What is expected
How many of the lines in the material underneath include the string "Given"? State the number only.

Data shown

⁂

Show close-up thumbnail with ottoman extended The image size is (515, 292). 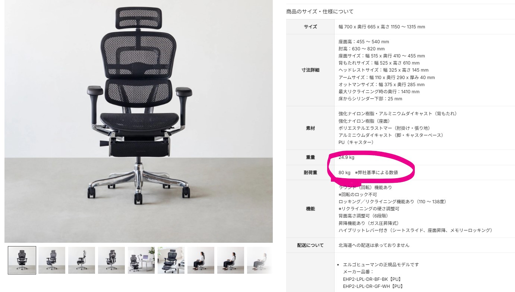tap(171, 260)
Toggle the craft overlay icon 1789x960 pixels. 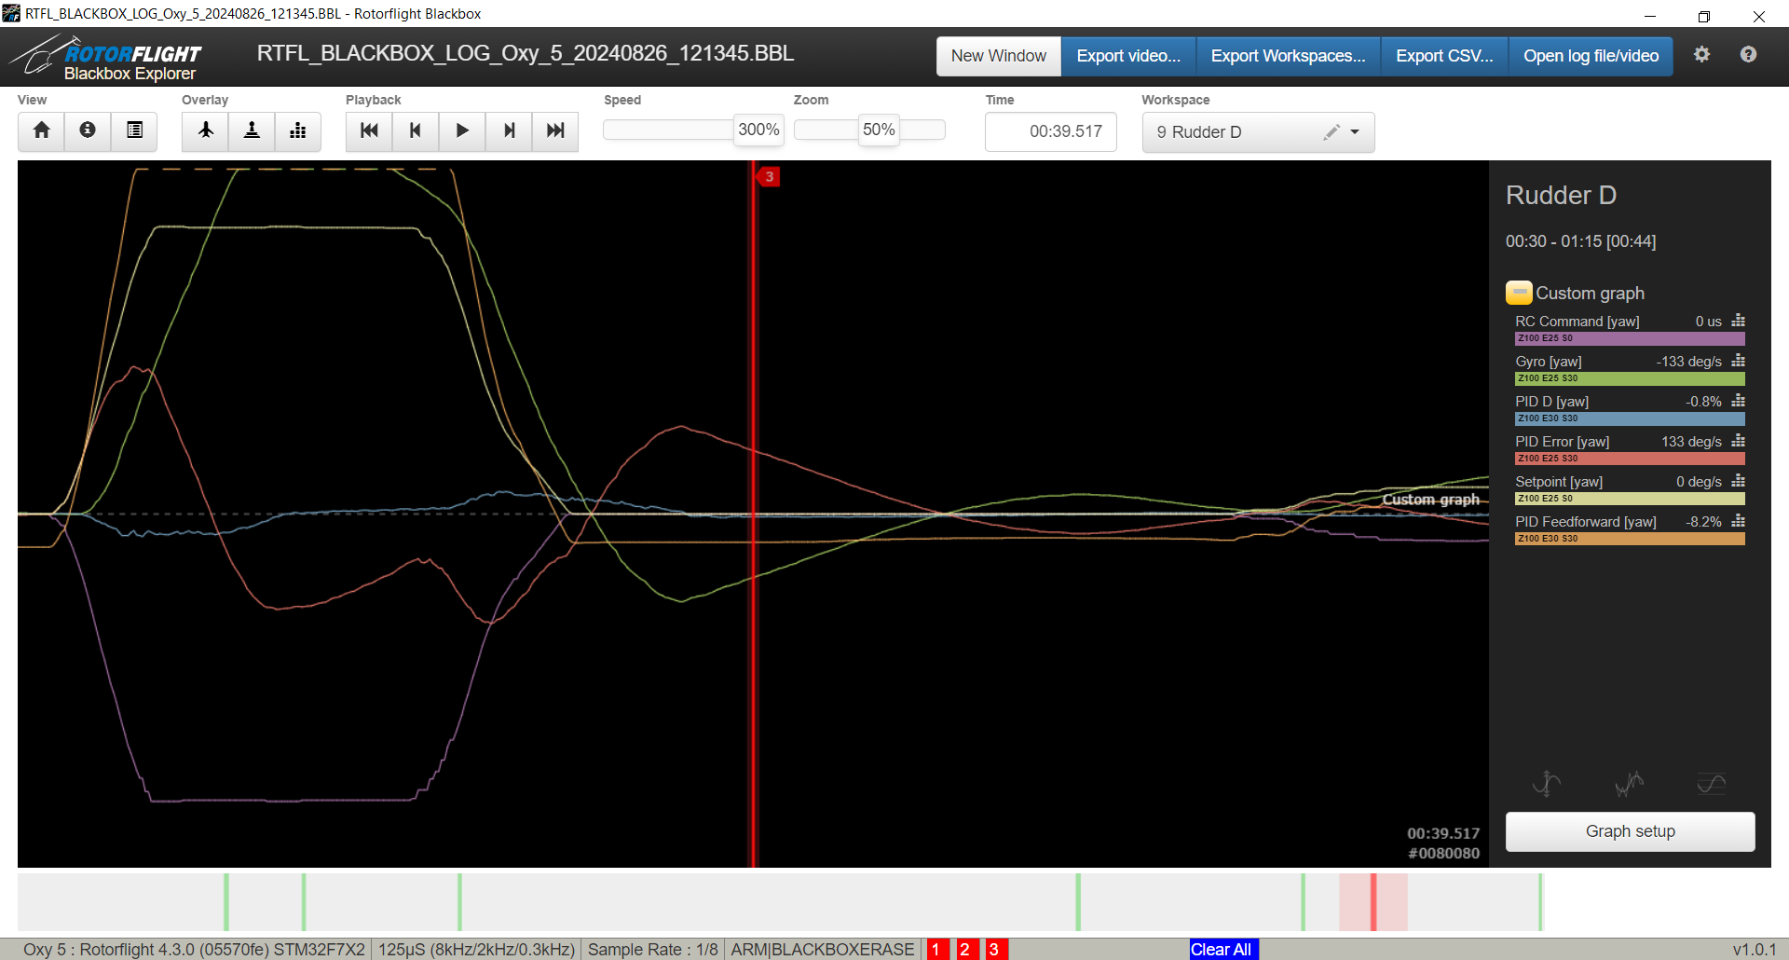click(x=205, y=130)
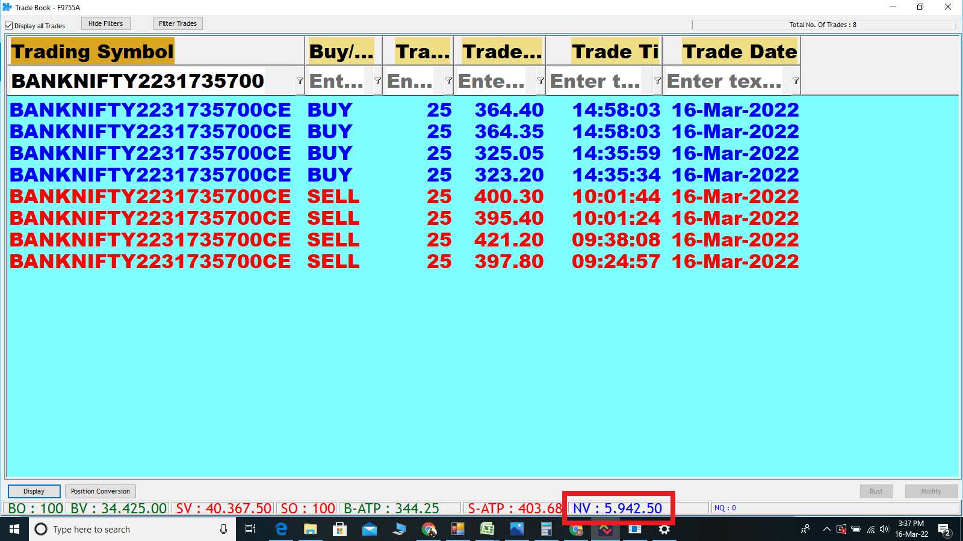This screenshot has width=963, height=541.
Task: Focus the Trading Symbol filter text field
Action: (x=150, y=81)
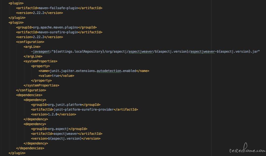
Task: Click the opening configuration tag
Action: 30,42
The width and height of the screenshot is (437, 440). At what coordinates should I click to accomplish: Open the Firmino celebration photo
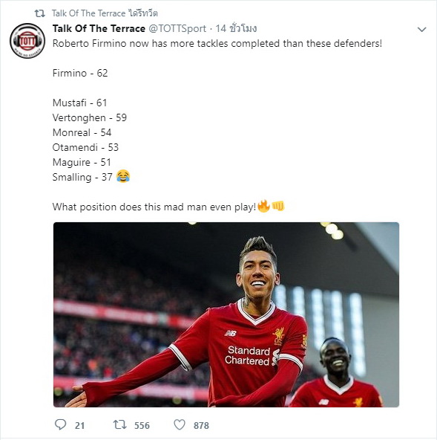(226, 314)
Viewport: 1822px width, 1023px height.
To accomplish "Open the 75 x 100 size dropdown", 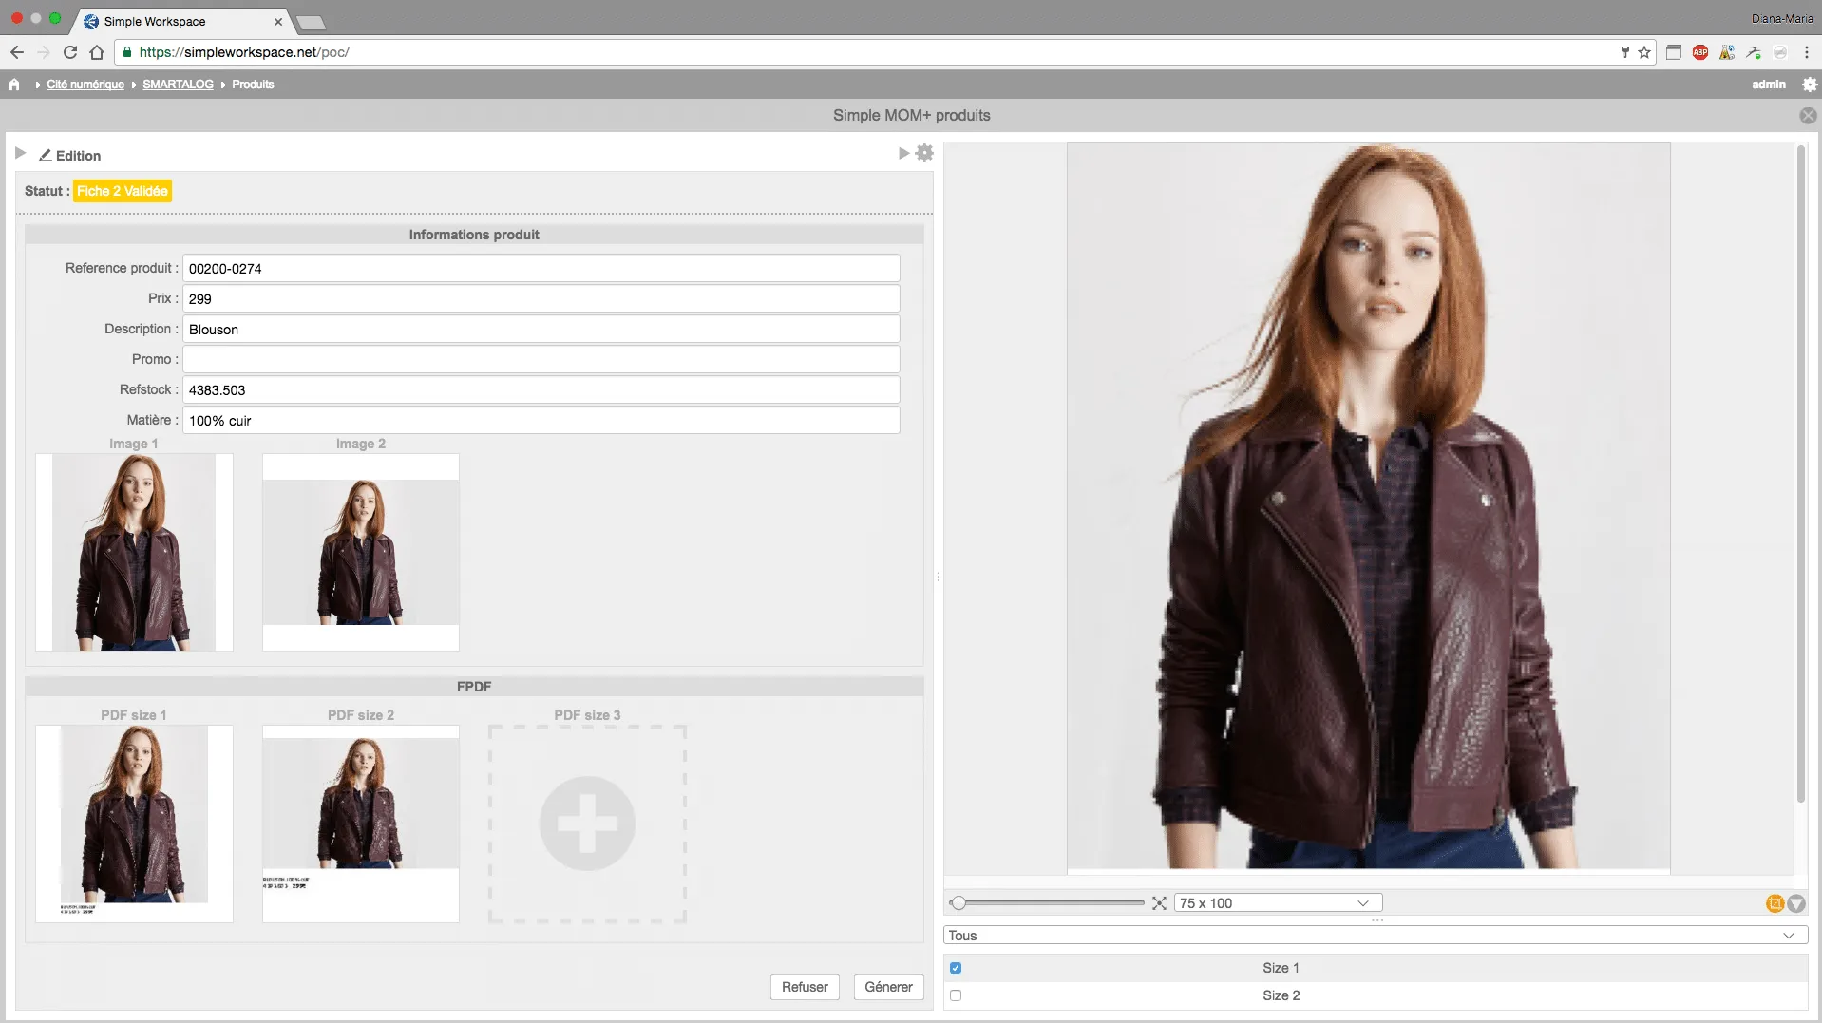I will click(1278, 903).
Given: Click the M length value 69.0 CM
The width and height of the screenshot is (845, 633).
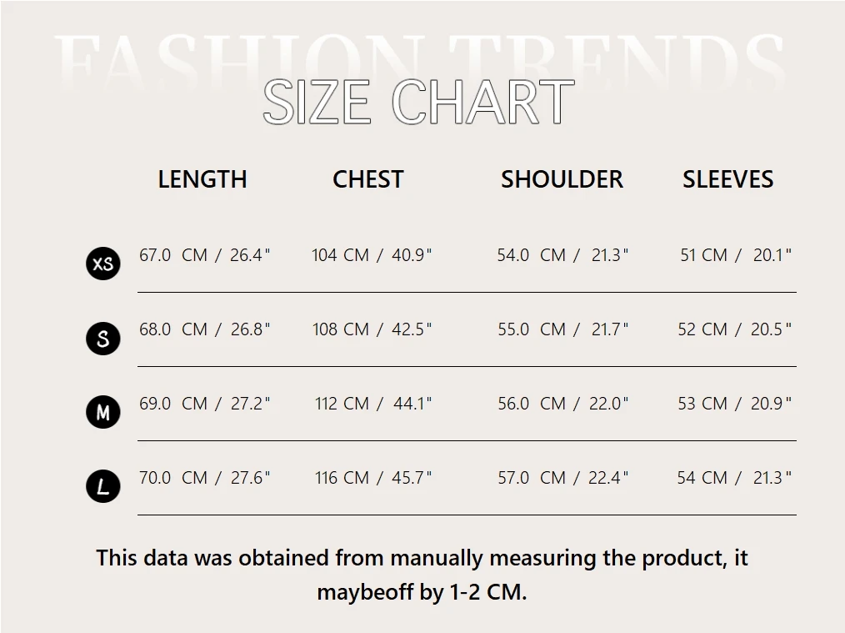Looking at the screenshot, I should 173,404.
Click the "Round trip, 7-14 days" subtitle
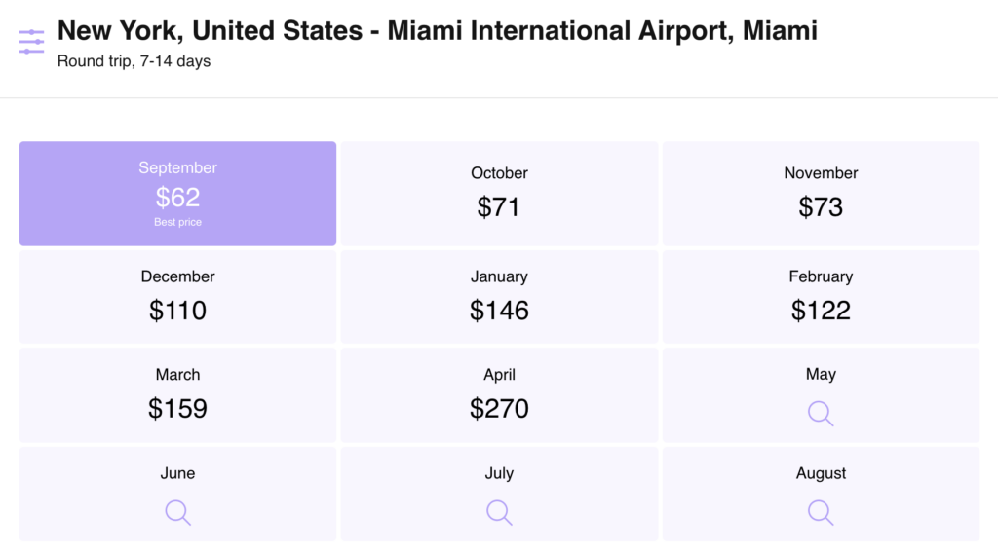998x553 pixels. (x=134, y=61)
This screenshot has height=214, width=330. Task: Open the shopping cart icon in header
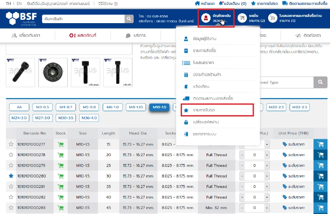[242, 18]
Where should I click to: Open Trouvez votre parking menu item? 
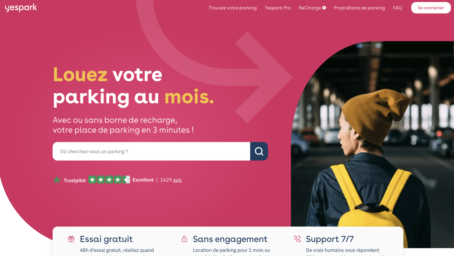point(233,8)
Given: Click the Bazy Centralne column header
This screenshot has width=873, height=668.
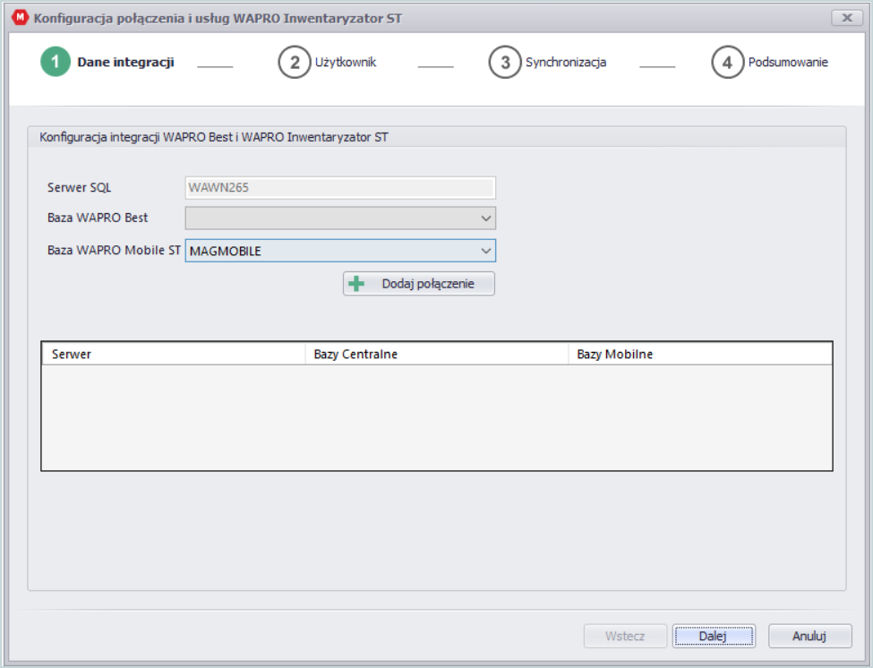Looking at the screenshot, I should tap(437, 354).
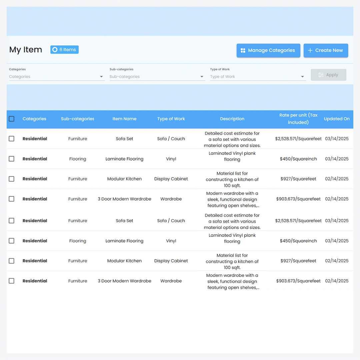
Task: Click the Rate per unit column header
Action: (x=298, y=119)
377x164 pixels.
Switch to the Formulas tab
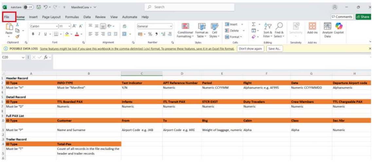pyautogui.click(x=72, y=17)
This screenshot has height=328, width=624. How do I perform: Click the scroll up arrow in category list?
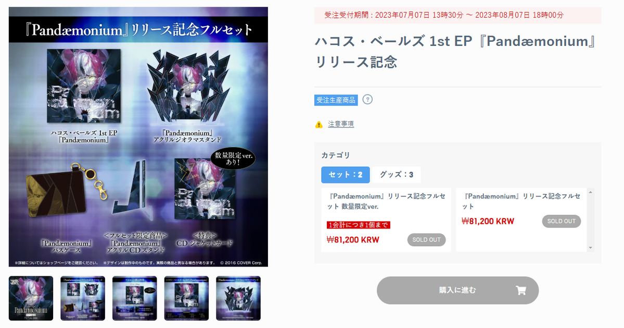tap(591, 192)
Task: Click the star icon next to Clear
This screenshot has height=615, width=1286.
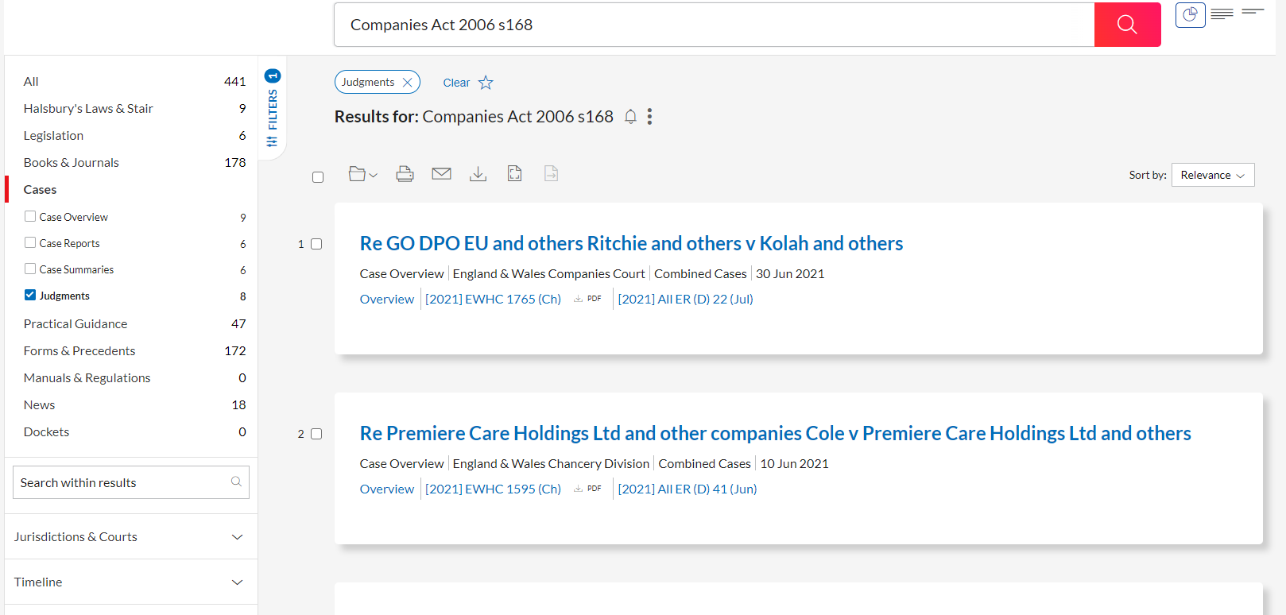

⁂

Your response
2